Ich gehöre zu der «Wickie und die starken Männer»-Generation. Nicht nur das. Ich hatte während Jahren in meinem Kinderzimmer ein selbst gemaltes Wickie-Wandgemälde im Format «larger than life» über dem Bett, bis selbiges von meiner kleinen Schwester übermalt wurde – übrigens nicht aus Bosheit oder Wickiefeindlichkeit, sondern gegen Bezahlung, weil ich die Wickie-Begeisterung als Teenager naturgemäss abgelegt habe.
Trotz meiner Ablösung vom Helden meiner Jugend bin ich unzweifelhaft ein Experte, was androgyne Wikingerjungen angeht. Ich hatte auch ein geschnitztes Holzschwert aus Handarbeit und ein Karton-Wikingerschiff, das leider im Entenweiher hinter unserer Scheune untergegangen ist. Also: Ich = Sachverständiger und eidg. nicht-dipl. Wickieologe.

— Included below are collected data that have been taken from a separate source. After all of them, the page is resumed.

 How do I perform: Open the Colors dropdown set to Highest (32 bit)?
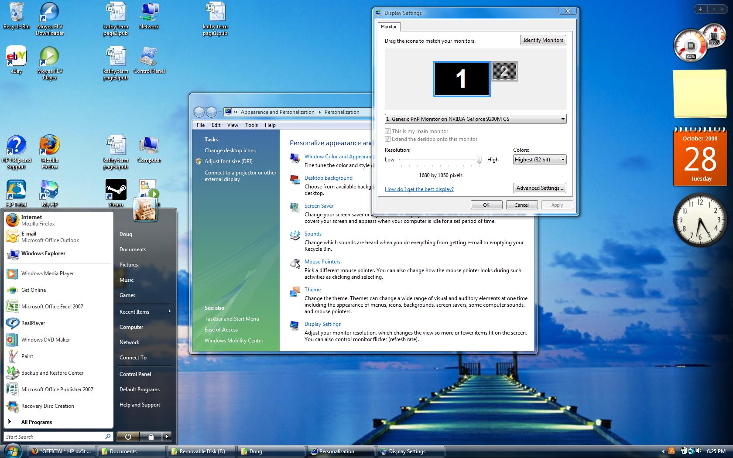click(x=539, y=160)
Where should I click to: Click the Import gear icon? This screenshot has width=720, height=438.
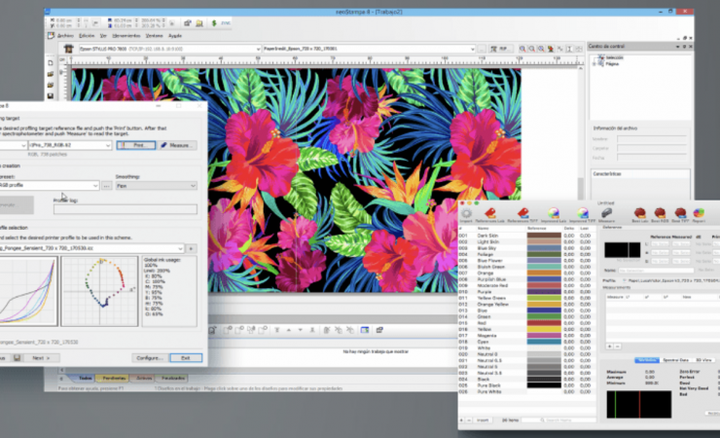click(x=465, y=213)
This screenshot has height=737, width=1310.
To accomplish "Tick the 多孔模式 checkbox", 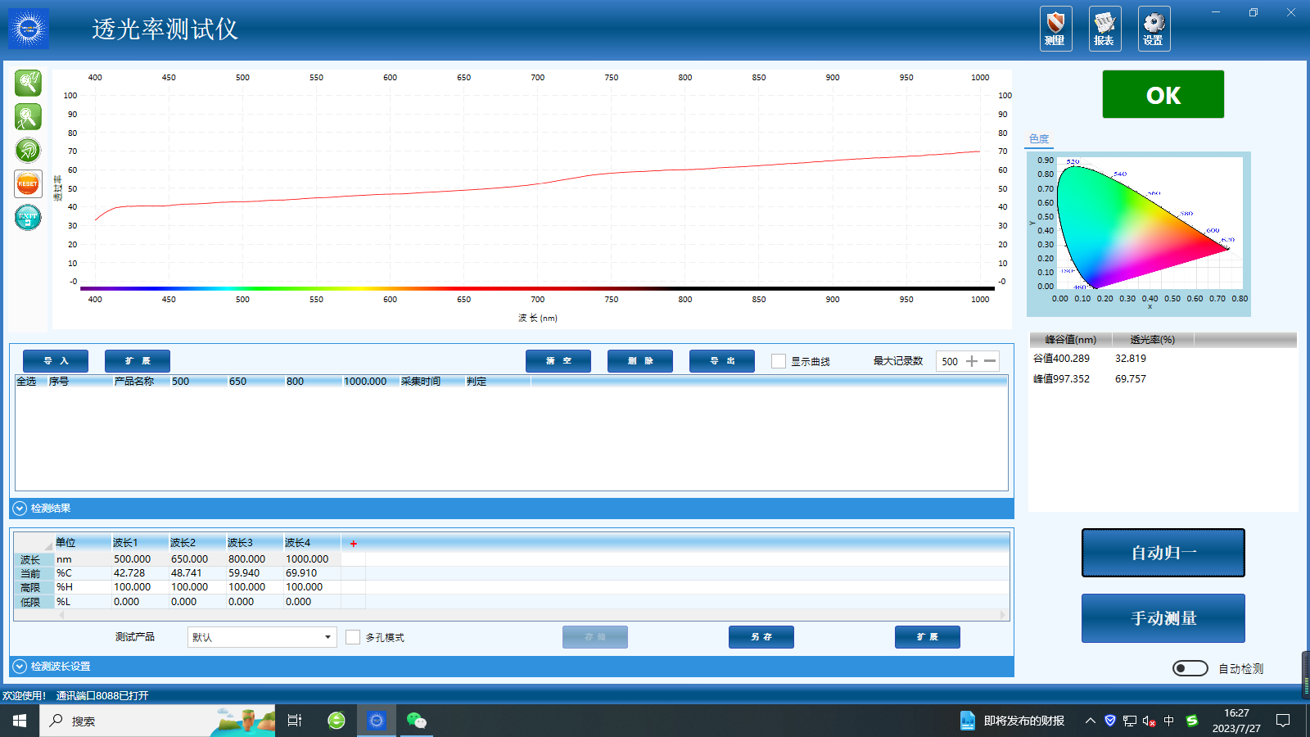I will [353, 637].
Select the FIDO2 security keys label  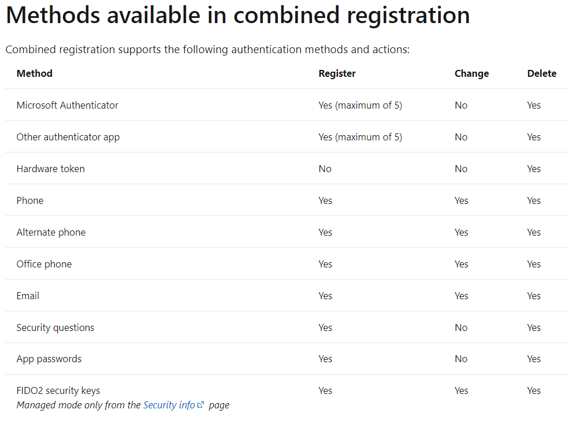pos(58,390)
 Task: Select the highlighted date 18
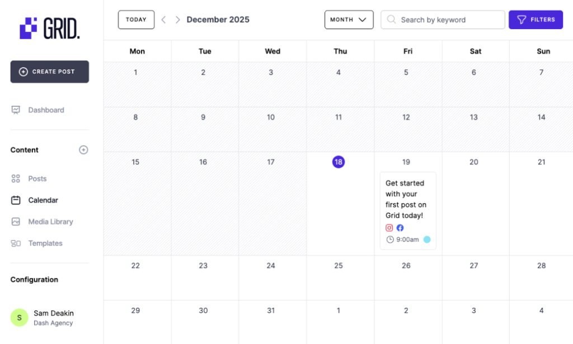point(338,162)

Die spinnen, die Österreicher
Als solcher muss ich nun mit steigender Irritation ein zunehmendes Wickie-Revival konstatieren. Michael Anführungszeichen-Bully-Abführungszeichen Herbig will die Zeichentrickserie verrealfilmen. Und die Österreicher haben den Titelsong von Christian Bruhn in leicht abgewandelter Form zu ihrer EM-Hymne umgedichtet: «Hicke und die starken Männer – der Schlachtruf». Oder der besoffenste Österreicherwitz aller Zeiten in Liedform.
Temporäre Verkindskopfung
Lieber Bully, liebe Österreicher: Werdet erwachsen. Manche Dinge sollte man ruhen lassen. Die seligen Kindertage sind für immer vorbei. Auch wenn Fussballfieber unter Federführung von Trix und Flix zu einer temporären Verkindskopfung führen. Es ist trotzdem so: Ihr lebt heute in der Welt der Grossen, Ihr müsst am Morgen aufstehen, Verantwortung übernehmen, Geld verdienen, Hypotheken zahlen (schliesslich seid Ihr keine Amis), Steuern löhnen, dem Chef Paroli bieten, Euren Kindern Markenklamotten und PSPs kaufen, fürs Alter vorsorgen und Euch seelisch auf den Vierzigsten vorbereiten. Flashbacks in die Hosenscheisser-Ära sind keine Lösung.